Reading passage:
— Begin —

# Best cuddle night!



## Lilysmommy (Jan 7, 2009)

Just thought I'd share another story with you guys...It'll start kind of depressing, but it ends much better, I promise!

Today was the three-month anniversary of my mom's death, so I've been a bit upset and sad all day. I decided that I'd get Lily out for some good snuggle time while I read, to see if it'd cheer me up a bit. I got her into her sling and snuggled in my reading corner with my book. She went out like a light and eventually started either purring or snoring (I'm never quite sure which! :lol: ). That alone made me feel a little bit better. As we started getting close to time to get her ready for the night, I decided to try for some petting time and took her out of the sling. Got her settled on my chest against my arm and just quietly pet her for something like twenty minutes while she just laid there and enjoyed it.  The best part? I decided to see how relaxed she was and whether she'd let me try stroking her fur underneath the quill line on her neck/belly, and try stroking her nose. She let me do both! I ended up just stroking her nose over and over for a few minutes and she almost went to sleep from it. I finally went back to petting her quills and she blinked a few times like "What? Oh...I totally wasn't almost sleeping, what are you talking about?"

After I decided I should really get moving and get her ready for the night, I remembered that I'd bought a bag of ten crickets at work today (I work at a pet store) to see if she would like them. I tried offering her one and...she loved it! I have mixed feelings about this...I'm glad I have a new treat to give her, especially an insect that's lower fat than mealworms but...Now I have to start keeping crickets! :roll: :lol: Have to figure out how I'm going to go about this. I'll have to go back and read MissC's posts about cricket-wrangling.


----------



## Hedgieonboard (Nov 15, 2009)

Anniversary's like that are very hard but I'm glad that Lily helped to cheer you up on a hard day. She sounds like she was really enjoying her cuddle time today and that she was totally comfy  I know what you mean with the crickets, my girl likes them now too. I'm glad she loves them but the part that is always creepy to me is it always seems like there is little parts and legs that come off somehow lol


----------



## xspiked (Feb 27, 2011)

I'm happy Lily was there to comfort you on such an anniversary. 
After reading this, I tried to touch my hedgie's nose while she was awake. She usually only lets me when she's asleep. Amazingly, she let me and even fell asleep, just like Lily. I was estatic. Thanks for the inspiration


----------



## LarryT (May 12, 2009)

— End —

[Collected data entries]
— Begin —

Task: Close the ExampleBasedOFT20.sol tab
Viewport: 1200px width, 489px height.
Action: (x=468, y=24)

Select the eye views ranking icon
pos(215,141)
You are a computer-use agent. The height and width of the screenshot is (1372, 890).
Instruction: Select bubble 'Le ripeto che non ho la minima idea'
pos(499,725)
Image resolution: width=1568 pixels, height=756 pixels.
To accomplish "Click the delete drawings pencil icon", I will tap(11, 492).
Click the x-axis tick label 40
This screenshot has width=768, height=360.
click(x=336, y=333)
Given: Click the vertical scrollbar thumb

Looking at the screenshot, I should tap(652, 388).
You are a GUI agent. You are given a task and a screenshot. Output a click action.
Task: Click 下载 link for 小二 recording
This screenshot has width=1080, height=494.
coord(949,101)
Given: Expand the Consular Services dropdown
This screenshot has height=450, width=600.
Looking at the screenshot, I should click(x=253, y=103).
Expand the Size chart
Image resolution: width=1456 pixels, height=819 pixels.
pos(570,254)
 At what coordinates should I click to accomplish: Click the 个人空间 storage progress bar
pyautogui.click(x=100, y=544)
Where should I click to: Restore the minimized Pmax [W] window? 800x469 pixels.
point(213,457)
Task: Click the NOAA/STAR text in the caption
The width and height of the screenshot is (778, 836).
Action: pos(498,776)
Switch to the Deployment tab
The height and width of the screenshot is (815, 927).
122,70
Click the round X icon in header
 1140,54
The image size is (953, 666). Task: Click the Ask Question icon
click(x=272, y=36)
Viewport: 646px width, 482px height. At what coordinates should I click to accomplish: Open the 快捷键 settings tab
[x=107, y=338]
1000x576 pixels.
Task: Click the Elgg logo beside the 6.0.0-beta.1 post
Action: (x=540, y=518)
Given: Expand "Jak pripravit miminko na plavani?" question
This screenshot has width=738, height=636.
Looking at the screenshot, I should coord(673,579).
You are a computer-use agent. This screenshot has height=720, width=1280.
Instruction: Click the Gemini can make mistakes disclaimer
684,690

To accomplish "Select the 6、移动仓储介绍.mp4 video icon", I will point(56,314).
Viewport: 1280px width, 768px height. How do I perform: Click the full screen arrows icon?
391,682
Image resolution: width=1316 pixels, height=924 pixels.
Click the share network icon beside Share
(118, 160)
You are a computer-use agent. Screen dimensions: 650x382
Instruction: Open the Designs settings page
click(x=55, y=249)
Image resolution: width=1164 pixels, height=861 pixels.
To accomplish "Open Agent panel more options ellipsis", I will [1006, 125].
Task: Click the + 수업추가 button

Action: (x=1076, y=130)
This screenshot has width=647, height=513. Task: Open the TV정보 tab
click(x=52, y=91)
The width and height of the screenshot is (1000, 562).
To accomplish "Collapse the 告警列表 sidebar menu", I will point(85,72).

— End —

Work to be completed:
In the forum thread about a cuddle night with Lily, how many crickets did the first poster buy at work?

Task output:
Ten.